Reproduce word for word the lines from the beginning of the entries to the line with "Task: Click inside", both included, but none of the pictures.

** Extracted data **
------------------------
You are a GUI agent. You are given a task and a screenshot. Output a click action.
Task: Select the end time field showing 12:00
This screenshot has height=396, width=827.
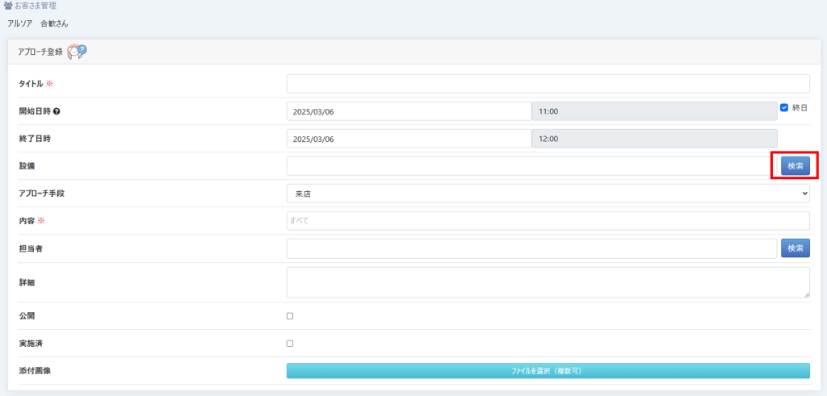654,139
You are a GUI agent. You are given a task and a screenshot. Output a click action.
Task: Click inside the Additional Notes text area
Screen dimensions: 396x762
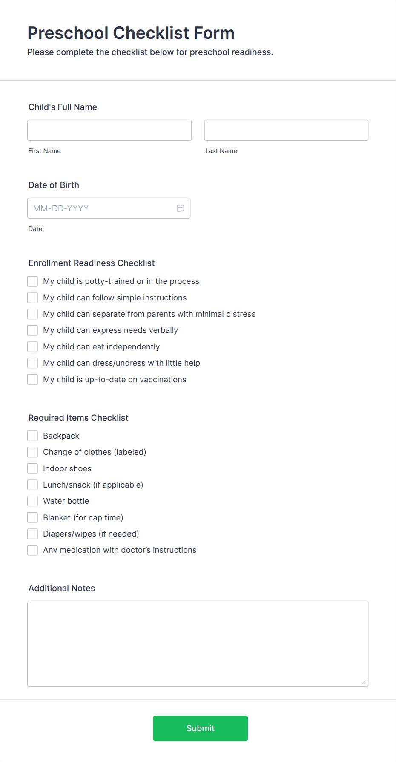click(198, 644)
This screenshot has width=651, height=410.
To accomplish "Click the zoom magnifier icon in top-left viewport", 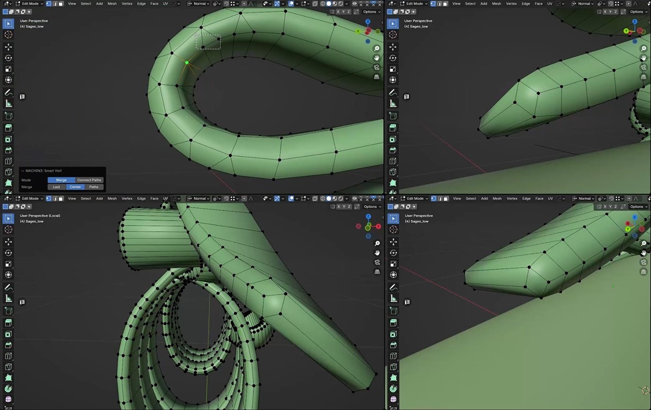I will pyautogui.click(x=376, y=48).
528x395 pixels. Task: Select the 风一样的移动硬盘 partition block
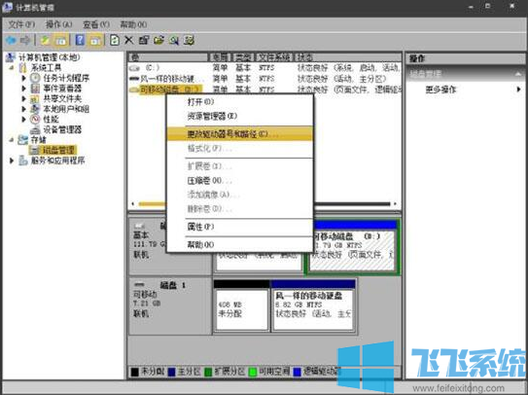[x=313, y=306]
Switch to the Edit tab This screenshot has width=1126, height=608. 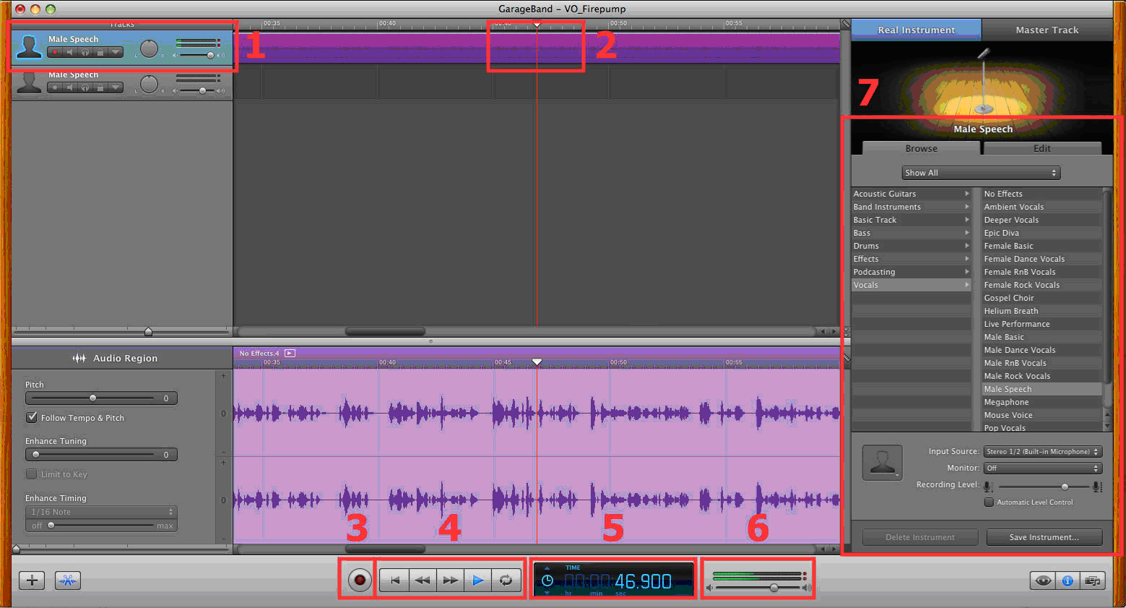pyautogui.click(x=1041, y=148)
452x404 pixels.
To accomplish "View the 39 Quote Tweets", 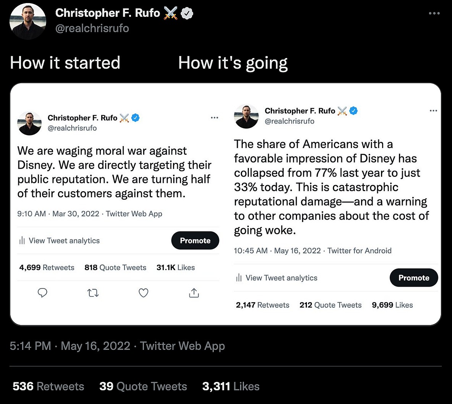I will (x=143, y=386).
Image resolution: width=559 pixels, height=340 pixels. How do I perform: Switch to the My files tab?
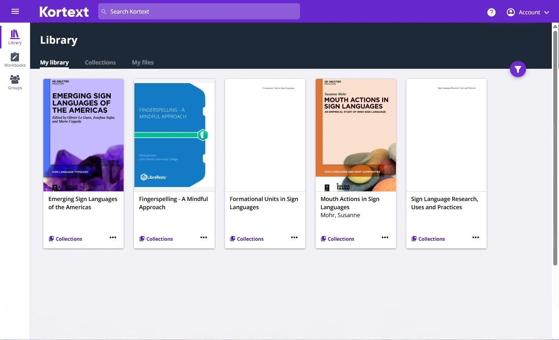point(142,62)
------------------------
** Written answer **
You are a GUI agent. You are given a task and a screenshot. Output a click action.
Task: Select the end time field showing 12:00
This screenshot has height=396, width=827.
654,139
You are a GUI agent. You are given a task and a screenshot. Output a click action.
Task: Click inside the Additional Notes text area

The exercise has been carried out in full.